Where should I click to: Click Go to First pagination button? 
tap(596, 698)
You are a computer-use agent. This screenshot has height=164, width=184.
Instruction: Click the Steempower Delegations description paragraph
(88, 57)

- What you have to do
Copy the data once more. Leave nothing out.

- Exercise response
Where should I click to: Click Go to First pagination button? 
tap(596, 698)
You are a computer-use agent. This screenshot has height=164, width=184.
Instruction: Click the Steempower Delegations description paragraph
(88, 57)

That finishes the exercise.